Elle dissimula à nouveau son visage derrière sa main.

- Et moi qui ai eu la bêtise de laisser le bon de prise en charge de ma chambre dans mon portefeuille. Je suis bonne pour aller coucher sous les ponts, conclut-elle avec emphase.

- Ça aussi, je m'en occupe. Excusez-moi seulement un instant, dit-il en se préparant à se lever de table.

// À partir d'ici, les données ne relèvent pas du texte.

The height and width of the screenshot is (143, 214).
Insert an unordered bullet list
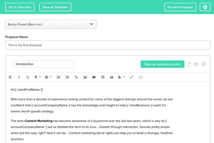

- Mais je ne peux quand même pas...

- Bien sûr que si. Nous en reparlerons quand vous aurez retrouvé votre portefeuille. Je vais régler cela à la réception, c'est l'affaire d'un instant.

Il se leva et s'éloigna pendant qu'elle finissait son verre.

À ta santé.

Dans l'ascenseur et sur tout le chemin jusqu'à la porte de sa chambre, elle remercia sa bonne étoile. Il avait monté deux verres de whisky et, devant la porte, il se livra à une dernière tentative.

- Pas de regrets, pour ce petit verre? Avec un clin d'œil pour le moins appuyé.

- Je suis désolée, mais il faut que je passe quelques coups de fil pour bloquer mes comptes.

C'était une raison qu'un homme comme lui devait pouvoir accepter, car il lui remit l'un des verres de whisky avec un soupir.

- Dommage.

- Une autre fois, peut-être.

Il pouffa légèrement en lui tendant sa clé.

- Merci beaucoup pour toute l'aide que vous m'avez apportée.

Elle enfonça la carte servant de clé dans la fente située sous la poignée et s'apprêta à rentrer dans sa chambre. Il posa la main sur la sienne.

- Au cas où vous auriez des remords, j'ai la chambre 407. Et le sommeil léger.

Il était vraiment mordu. Elle dut faire appel à toute sa volonté pour dégager doucement sa main.

- Je promets d'y penser.

Le mécanisme actionnant la serrure ne fit pas entendre le petit clic habituel et la porte ne s'ouvrit pas. Elle essaya à nouveau.

- Oh, dit-il avec un sourire. Je crois que je me suis trompé de clé. Qui sait, c'est peut-être bon signe?

Elle se retourna vers lui et le regarda. Il tenait sa clé entre le pouce et l'index. Elle sentait que la moutarde n'allait pas tarder à lui monter au nez, il fallait donc qu'elle fasse vite. Elle prit le petit rectangle de plastique et glissa l'autre dans la poche de Grundberg. Cette fois, la porte s'ouvrit aussitôt.

- Bonne nuit.

Elle pénétra dans la chambre et s'apprêta à refermer la porte. Il avait l'air d'un enfant à qui on venait de refuser une confiserie. Pourtant, elle devait reconnaître qu'il avait poussé très loin la gentillesse, voire la générosité. Elle aurait pu lui donner un petit bonbon.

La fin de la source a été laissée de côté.